Your task:
Your answer should be only the lines below from the one with "MPhil vs Ph.D. (654, 1789)" to the one with "Android vs Windows Phone (688, 1271)", repeated exactly, ends included.

Listed records:
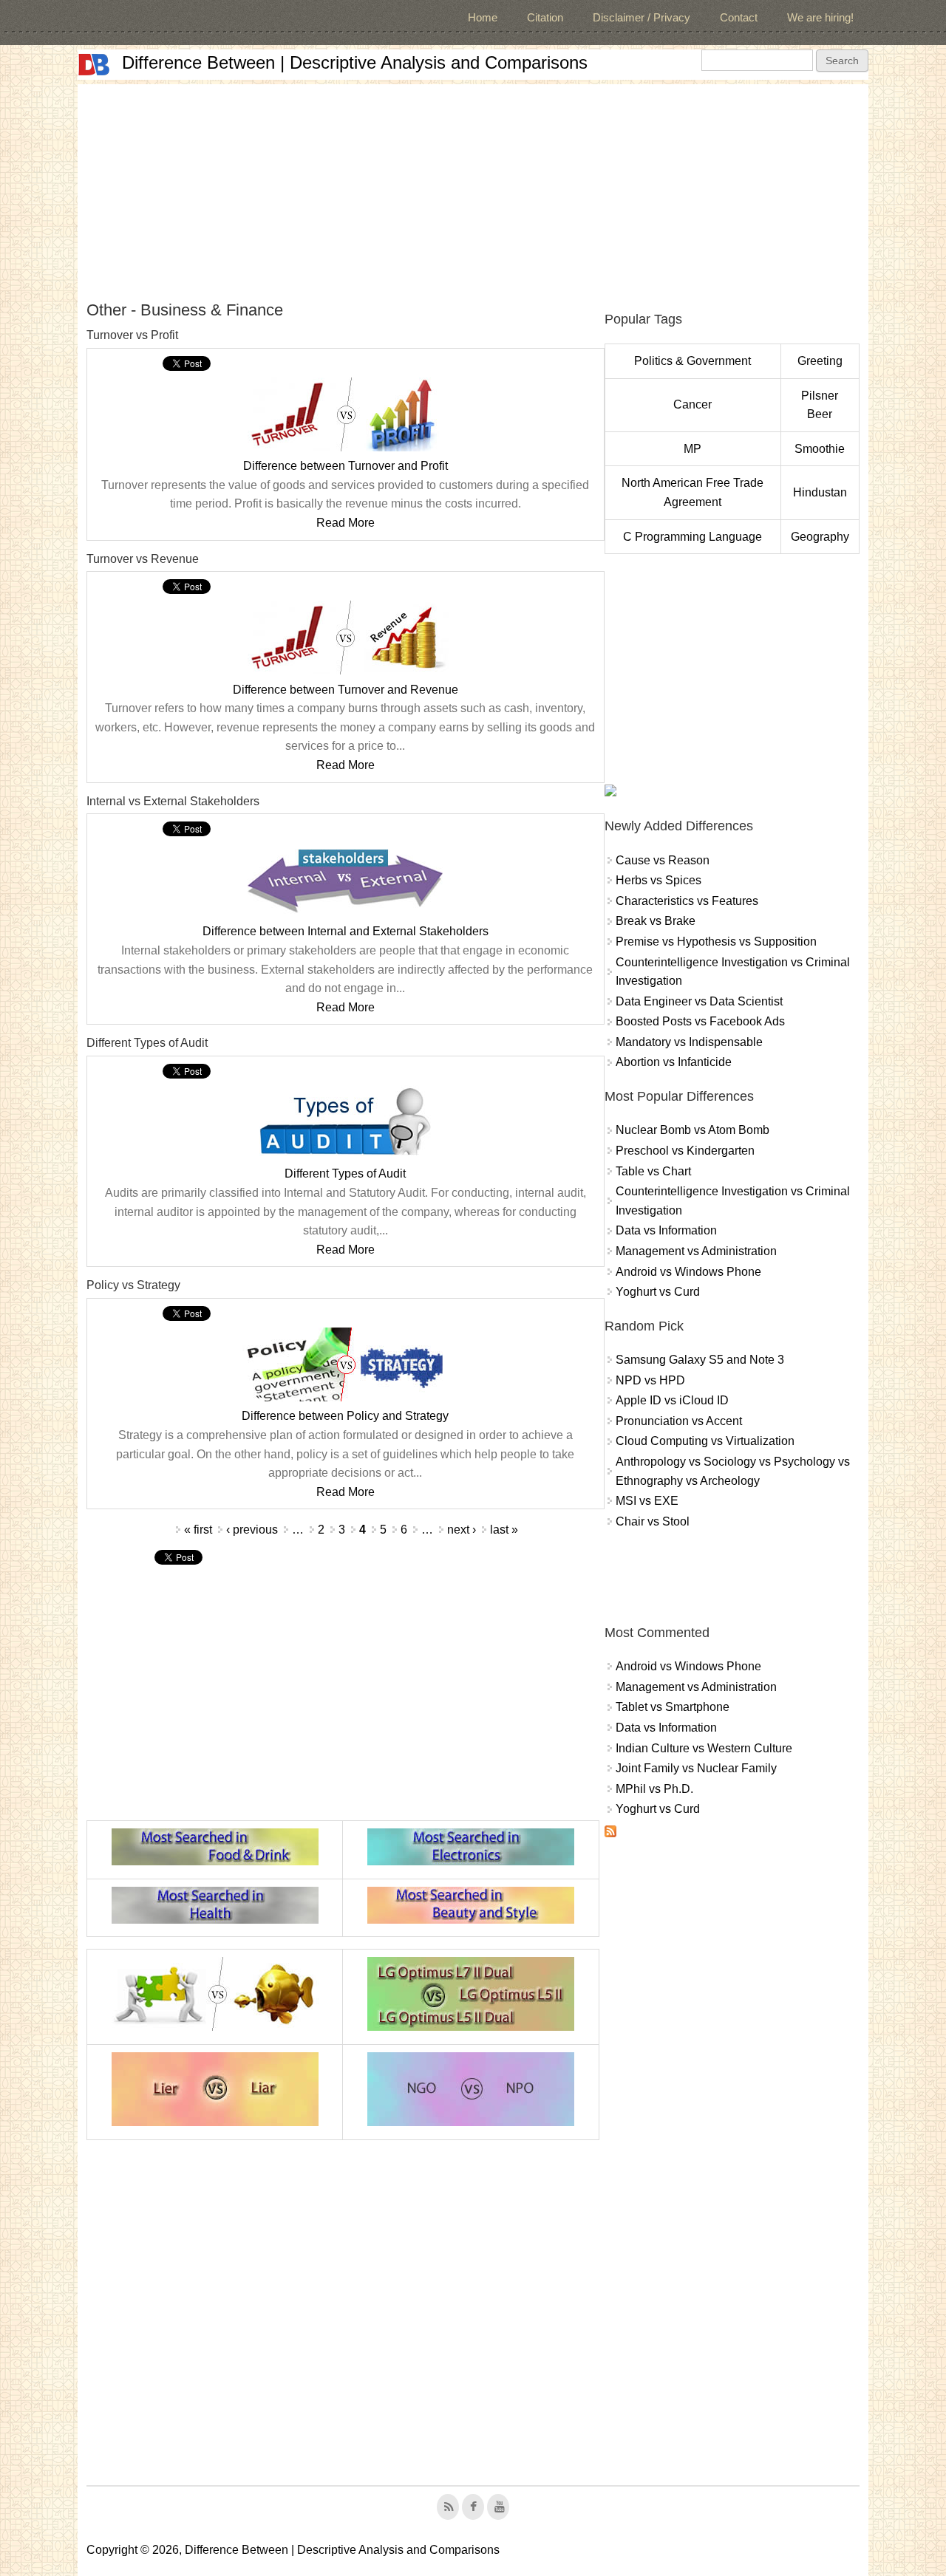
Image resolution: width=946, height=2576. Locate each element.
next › (461, 1529)
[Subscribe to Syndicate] (610, 1833)
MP (692, 449)
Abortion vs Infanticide (674, 1062)
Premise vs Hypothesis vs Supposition (716, 941)
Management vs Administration (696, 1251)
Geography (820, 536)
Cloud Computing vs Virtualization (705, 1441)
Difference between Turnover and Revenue (345, 689)
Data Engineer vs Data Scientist (699, 1001)
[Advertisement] (473, 187)
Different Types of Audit (345, 1173)
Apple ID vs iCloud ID (672, 1400)
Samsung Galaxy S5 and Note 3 (700, 1359)
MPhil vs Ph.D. (654, 1789)
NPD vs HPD (650, 1380)
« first (198, 1529)
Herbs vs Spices (658, 880)
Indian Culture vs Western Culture (704, 1748)
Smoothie (819, 449)
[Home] (94, 64)
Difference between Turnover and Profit (345, 465)
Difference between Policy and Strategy (345, 1416)
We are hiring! (820, 17)
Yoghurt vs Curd (658, 1291)
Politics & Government (692, 361)
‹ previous (252, 1529)
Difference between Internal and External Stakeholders (346, 931)
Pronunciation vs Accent (679, 1421)
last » (504, 1529)
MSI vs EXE (647, 1500)
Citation (545, 17)
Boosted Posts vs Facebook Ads (700, 1021)
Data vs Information (666, 1230)
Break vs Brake (655, 921)
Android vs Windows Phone (688, 1271)
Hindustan (820, 492)
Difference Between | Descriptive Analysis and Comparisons (355, 62)
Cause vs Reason (663, 860)
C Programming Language (692, 536)
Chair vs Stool (653, 1521)
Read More (345, 522)
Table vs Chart (653, 1171)
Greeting (820, 361)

Response area:
MPhil vs Ph.D. (654, 1789)
NPD vs HPD (650, 1380)
« first (198, 1529)
Herbs vs Spices (658, 880)
Indian Culture vs Western Culture (704, 1748)
Smoothie (819, 449)
[Home] (94, 64)
Difference between Turnover and Profit (345, 465)
Difference between Policy and Strategy (345, 1416)
We are hiring! (820, 17)
Yoghurt vs Curd (658, 1291)
Politics & Government (692, 361)
‹ previous (252, 1529)
Difference between Internal and External Stakeholders (346, 931)
Pronunciation vs Accent (679, 1421)
last » (504, 1529)
MSI vs EXE (647, 1500)
Citation (545, 17)
Boosted Posts vs Facebook Ads (700, 1021)
Data vs Information (666, 1230)
Break vs Brake (655, 921)
Android vs Windows Phone (688, 1271)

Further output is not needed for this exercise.